__GOAL OF THE EXERCISE__: Please quote, word for word, the lines starting with the one that contains "Viewport: 1713px width, 912px height." and going on through the one that contains "point(78,81)". Include both of those lines.

[Element and text location data]
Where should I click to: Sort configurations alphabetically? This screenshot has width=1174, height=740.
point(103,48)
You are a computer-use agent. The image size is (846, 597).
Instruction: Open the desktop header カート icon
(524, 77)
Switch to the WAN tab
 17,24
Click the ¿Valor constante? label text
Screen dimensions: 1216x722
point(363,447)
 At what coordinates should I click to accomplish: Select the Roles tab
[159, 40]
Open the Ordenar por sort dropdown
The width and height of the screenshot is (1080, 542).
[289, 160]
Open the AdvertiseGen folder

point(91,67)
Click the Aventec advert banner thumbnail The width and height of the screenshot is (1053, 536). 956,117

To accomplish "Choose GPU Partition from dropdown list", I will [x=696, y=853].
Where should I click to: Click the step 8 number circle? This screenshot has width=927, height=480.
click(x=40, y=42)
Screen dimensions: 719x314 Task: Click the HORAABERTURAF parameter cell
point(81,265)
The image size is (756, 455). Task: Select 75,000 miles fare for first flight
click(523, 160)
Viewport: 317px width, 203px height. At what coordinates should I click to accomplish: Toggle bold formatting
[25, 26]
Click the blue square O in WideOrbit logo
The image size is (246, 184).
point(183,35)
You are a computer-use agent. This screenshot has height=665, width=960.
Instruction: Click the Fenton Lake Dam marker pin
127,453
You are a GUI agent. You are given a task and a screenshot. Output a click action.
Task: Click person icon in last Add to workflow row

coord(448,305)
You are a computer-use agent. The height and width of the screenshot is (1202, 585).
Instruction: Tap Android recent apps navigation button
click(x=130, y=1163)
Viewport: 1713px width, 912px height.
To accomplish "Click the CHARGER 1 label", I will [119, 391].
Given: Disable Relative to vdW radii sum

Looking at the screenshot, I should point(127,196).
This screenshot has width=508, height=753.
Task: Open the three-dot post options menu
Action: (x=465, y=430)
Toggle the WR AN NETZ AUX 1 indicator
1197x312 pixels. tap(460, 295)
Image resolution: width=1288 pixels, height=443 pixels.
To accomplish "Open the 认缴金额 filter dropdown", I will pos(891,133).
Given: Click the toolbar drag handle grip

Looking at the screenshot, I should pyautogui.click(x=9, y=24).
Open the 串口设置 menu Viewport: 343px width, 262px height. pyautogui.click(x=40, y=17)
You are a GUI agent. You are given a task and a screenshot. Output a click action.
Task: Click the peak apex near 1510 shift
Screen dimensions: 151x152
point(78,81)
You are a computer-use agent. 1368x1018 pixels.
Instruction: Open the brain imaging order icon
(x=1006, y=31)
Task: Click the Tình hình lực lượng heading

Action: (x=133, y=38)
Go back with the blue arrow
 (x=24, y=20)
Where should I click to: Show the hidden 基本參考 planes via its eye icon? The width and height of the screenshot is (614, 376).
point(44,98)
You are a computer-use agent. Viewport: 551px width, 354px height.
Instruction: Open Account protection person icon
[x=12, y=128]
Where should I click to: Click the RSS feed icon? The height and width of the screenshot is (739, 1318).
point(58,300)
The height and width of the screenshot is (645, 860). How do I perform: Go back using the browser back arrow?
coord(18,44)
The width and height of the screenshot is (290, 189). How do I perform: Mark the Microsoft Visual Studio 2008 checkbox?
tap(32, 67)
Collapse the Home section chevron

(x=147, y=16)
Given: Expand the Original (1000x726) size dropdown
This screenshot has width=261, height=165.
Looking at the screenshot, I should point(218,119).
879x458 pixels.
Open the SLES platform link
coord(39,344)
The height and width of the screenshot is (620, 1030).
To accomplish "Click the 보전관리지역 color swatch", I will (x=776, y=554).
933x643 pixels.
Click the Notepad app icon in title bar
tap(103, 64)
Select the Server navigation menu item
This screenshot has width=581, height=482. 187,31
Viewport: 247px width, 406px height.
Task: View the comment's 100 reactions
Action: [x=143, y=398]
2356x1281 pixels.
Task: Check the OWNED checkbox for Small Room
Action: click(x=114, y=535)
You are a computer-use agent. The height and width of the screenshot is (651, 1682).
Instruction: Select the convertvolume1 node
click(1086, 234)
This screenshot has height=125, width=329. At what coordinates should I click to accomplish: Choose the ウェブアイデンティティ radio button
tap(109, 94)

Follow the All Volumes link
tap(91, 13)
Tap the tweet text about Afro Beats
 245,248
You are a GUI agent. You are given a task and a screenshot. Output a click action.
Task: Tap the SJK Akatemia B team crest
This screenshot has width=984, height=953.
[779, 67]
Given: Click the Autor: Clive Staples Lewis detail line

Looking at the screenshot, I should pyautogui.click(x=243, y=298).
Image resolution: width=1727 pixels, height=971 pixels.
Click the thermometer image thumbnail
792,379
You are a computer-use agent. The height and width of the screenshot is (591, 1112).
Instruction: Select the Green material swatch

__TASK OUTPUT__:
Viewport: 1713px width, 912px height.
To accomplish "Click the CHARGER 1 label", I will [119, 391].
Given: Disable Relative to vdW radii sum

Looking at the screenshot, I should point(127,196).
This screenshot has width=508, height=753.
Task: Open the three-dot post options menu
Action: (x=465, y=430)
Toggle the WR AN NETZ AUX 1 indicator
1197x312 pixels. tap(460, 295)
Image resolution: width=1288 pixels, height=443 pixels.
To accomplish "Open the 认缴金额 filter dropdown", I will pos(891,133).
Given: Click the toolbar drag handle grip

Looking at the screenshot, I should pyautogui.click(x=9, y=24).
Open the 串口设置 menu Viewport: 343px width, 262px height. pyautogui.click(x=40, y=17)
You are a GUI agent. You are given a task and a screenshot. Output a click action.
Task: Click the peak apex near 1510 shift
Screen dimensions: 151x152
point(78,81)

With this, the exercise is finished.